In the morning, it will usually be a deep bed of embers. A little stirring, toss in fresh wood, and in 10 minutes you have roaring flames again.

We save all cardboard year-round. If I rip-up a few pieces of cardboard and throw that in before any wood. It makes the fire come back a bit quicker.

But either way, it does not need a re-light.



It is not good for ash. After the house is toasty, I need to let it die down, so mid-day I can clean-out the ash. If you let the ash build-up, it will block fresh air flow. 

On a daily basis, I lift the front end of the grill, and shovel under it. Clean the front half of the stove's ash. [maybe 2 minutes]

If I am careful, there will still be enough embers in the back, that a few crumpled newspaper sheets can go in and the fire will come back on it's own in 10 minutes.



About once a week, I do a more thorough cleaning. Pull out any remaining wood, tilt the grill to one side, shovel all the way to the rear, then tilt the grill to the other side and shovel again. [maybe 5 minutes] After that it always needs a re-light.


----------



## ET1 SS (Oct 22, 2005)

GREENCOUNTYPETE said:


> ... the old stoves and barrel stoves need 24 inches in every direction , that is a small room in it's self if a barrel is 3 feet long and 2 feet wide you need a 7 foot by 6 foot area around it that does nothing.


We have a large house. 60 X 40 [2400 sq ft]. Our stove is in the center. It sits on a 8 X 8 pad. 

With barrel stoves, that upper barrel doubles surface area for heat to radiate. It basically doubles how much heat the stove throws out. The upper barrel has a lot of room for the smoke to curl around in, this causes the smoke to cool down a lot, you can measure how much it cools down the smoke. As more heat leaves the house you are losing efficiency. You want the smoke to be warm enough to rise and make the draft, but no warmer than you can comfortably rest your hand on the stove-pipe. The upper barrel does all this for you. 

Next, I placed a ceiling fan directly over our stove. So it blows down on the stove, it pushes the heat out to the farthest corners of the room.
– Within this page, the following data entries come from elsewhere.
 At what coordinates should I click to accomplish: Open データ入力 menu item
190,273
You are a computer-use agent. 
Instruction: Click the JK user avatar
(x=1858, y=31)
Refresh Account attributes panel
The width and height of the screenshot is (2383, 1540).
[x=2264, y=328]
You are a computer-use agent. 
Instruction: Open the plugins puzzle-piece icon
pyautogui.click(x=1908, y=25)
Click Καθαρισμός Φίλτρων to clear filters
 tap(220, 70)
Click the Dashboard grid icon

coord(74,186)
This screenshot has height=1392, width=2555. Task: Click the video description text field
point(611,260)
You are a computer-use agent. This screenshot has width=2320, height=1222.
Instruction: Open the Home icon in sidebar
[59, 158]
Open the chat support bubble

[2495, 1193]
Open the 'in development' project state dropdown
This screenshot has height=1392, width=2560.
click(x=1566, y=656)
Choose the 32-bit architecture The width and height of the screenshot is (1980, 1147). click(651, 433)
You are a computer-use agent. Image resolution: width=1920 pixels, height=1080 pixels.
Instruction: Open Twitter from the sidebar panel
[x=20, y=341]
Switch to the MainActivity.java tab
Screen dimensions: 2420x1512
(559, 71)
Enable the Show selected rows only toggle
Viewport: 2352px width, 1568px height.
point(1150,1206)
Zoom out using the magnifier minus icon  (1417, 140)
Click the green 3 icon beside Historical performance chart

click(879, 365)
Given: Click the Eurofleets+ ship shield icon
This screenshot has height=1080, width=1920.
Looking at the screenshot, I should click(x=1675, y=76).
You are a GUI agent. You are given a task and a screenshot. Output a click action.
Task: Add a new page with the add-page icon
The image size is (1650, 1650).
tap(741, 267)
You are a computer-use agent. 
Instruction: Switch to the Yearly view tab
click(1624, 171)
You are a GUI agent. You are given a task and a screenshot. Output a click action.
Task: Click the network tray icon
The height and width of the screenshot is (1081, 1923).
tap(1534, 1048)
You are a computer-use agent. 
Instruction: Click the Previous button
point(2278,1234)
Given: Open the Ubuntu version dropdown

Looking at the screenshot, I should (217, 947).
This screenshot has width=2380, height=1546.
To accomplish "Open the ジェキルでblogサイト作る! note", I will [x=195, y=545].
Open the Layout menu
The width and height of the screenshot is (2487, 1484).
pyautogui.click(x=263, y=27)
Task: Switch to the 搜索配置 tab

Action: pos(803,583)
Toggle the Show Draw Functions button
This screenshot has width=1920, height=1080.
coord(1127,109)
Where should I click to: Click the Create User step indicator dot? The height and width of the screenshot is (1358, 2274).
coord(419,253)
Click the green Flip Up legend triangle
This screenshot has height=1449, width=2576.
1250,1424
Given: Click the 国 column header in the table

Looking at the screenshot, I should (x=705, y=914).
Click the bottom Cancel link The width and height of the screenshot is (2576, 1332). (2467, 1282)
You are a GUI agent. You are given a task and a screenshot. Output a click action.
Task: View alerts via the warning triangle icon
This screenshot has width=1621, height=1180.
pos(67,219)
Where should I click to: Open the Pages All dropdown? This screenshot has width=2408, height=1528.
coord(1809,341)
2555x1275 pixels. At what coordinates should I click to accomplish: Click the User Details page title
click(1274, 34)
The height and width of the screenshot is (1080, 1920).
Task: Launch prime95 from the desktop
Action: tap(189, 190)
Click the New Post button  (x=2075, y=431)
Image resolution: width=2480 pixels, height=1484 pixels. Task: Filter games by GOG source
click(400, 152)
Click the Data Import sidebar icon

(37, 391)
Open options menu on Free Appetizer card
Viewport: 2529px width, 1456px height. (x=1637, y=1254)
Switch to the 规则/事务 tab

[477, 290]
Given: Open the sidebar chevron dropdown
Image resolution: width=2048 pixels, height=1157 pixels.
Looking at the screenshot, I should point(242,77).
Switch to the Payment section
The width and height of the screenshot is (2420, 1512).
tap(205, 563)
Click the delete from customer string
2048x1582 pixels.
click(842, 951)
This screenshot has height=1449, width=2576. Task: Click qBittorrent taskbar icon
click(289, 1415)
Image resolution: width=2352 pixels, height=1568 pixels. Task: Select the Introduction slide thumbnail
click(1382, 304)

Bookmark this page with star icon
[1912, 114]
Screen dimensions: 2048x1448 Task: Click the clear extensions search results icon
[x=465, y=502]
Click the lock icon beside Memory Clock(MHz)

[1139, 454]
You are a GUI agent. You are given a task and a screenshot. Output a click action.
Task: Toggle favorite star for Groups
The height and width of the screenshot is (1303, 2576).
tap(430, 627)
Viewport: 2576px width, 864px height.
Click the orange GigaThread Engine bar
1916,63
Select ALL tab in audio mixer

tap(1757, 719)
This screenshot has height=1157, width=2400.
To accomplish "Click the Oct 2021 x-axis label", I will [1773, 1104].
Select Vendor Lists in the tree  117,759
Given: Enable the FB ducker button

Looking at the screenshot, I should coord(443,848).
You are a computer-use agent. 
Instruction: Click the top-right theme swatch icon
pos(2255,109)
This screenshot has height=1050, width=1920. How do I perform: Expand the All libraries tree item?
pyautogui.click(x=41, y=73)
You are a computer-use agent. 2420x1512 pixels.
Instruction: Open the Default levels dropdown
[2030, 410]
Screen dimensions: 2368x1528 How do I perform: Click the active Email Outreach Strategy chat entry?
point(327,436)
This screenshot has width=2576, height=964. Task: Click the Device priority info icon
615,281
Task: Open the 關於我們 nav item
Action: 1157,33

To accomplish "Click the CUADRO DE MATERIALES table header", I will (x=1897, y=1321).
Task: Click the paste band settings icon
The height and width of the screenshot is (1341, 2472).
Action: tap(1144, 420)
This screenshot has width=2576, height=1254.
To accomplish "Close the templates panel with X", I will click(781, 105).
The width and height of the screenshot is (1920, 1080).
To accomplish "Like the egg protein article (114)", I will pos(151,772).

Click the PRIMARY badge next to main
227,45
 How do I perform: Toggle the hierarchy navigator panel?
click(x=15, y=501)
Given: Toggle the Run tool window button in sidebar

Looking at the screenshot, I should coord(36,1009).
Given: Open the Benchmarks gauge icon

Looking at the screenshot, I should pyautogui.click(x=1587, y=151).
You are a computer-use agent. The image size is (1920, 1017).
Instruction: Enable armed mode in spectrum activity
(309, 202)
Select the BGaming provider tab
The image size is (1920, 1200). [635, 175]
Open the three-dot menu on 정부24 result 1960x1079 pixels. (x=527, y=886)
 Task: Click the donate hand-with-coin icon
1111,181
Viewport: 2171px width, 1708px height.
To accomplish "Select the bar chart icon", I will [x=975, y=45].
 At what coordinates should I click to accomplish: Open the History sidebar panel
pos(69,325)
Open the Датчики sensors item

Lastly, I filled our upper barrel with coils of copper tubing to heat our water.


----------



## JoeKan (Feb 4, 2006)

I just bought the same kit you have. Now, I just have to find a metal barrel. Is there any barrel thicker than others that would work better? Also, what kind of flue (pipe) did you use and where did you get it at?
Thanks,
Joe


----------



## ET1 SS (Oct 22, 2005)

They sell two grades of cast iron door. We had the cheaper grade, but after a couple years it warped. Now we have the heavy duty grade.

There is a pastry factory near-by where I got food-grade steel drums [vanilla, pineapple puree, lard, .. ]

I got our stove-pipe from: 'Woodmans Parts Plus'

Even though I am in Maine, and most homes in my town burn wood, so every hardware store carries woodstove stuff. I found the best selection and prices at:
http://www.woodmanspartsplus.com/


----------



## JoeKan (Feb 4, 2006)

Thank you!


----------



## GREENCOUNTYPETE (Jul 25, 2006)

Et1 ss It is good if you have the room , I don't my house is about 1/2 the size of yours 

8x8 is most of a bed room in our house and nearly half the living room


----------



## JoeKan (Feb 4, 2006)

I don't know. This guy here has his barrel stove next to a wall. 

[ame]http://www.youtube.com/watch?v=fhkCc33Dtas[/ame]


----------



## JoeKan (Feb 4, 2006)

ET1 SS said:


> They sell two grades of cast iron door. We had the cheaper grade, but after a couple years it warped. Now we have the heavy duty grade.
> 
> There is a pastry factory near-by where I got food-grade steel drums [vanilla, pineapple puree, lard, .. ]
> 
> ...


I bought the wrong one! I'm trying to cancel the order and get the deluxe model instead of the standard. Thanks for the heads up, I didn't know there were two.


----------



## ET1 SS (Oct 22, 2005)

JoeKan said:


> I don't know. This guy here has his barrel stove next to a wall.


That is not just a 'wall'. 

That is a fire-proof heat reflector.


----------



## GREENCOUNTYPETE (Jul 25, 2006)

It was pointed out that 24 inches clearance may not be code for everywhere , please everyone check your local code , zoning , ordinance , and with your insurance.

My insurance company said , get a UL listed stove , have it on the main floor of your house , have it professionally installed , and we won't touch your rates.

So I built my pad to exceed the required 1 1/8 inch they told me i needed , and then the stove company charged me 500 dollars to install my stove and new chimney , that did a few things , It made my mother happy that her grand kids weren't going to die in a house fire caused by a the wood stove or chimney and it made my insurance company happy , if i can make both of them happy for 500 dollars , that is a deal.
I also have a 12-12 pitch roof that is a pain to work on , and it seemed like a better deal as they were up there installing it , so happy mother , happy wife , happy insurance company , and me happy to not be on the roof is 500 well spent. and the hole cost of the wood stove was recouped int he first year , we cut our fuel oil usage by more than half close to 2/3rds that was the year it jumped from 1.44 to 4.01 a gallon , it is back to 3.60 or so a gallon but we will never see it under 3 dollars a gallon again


----------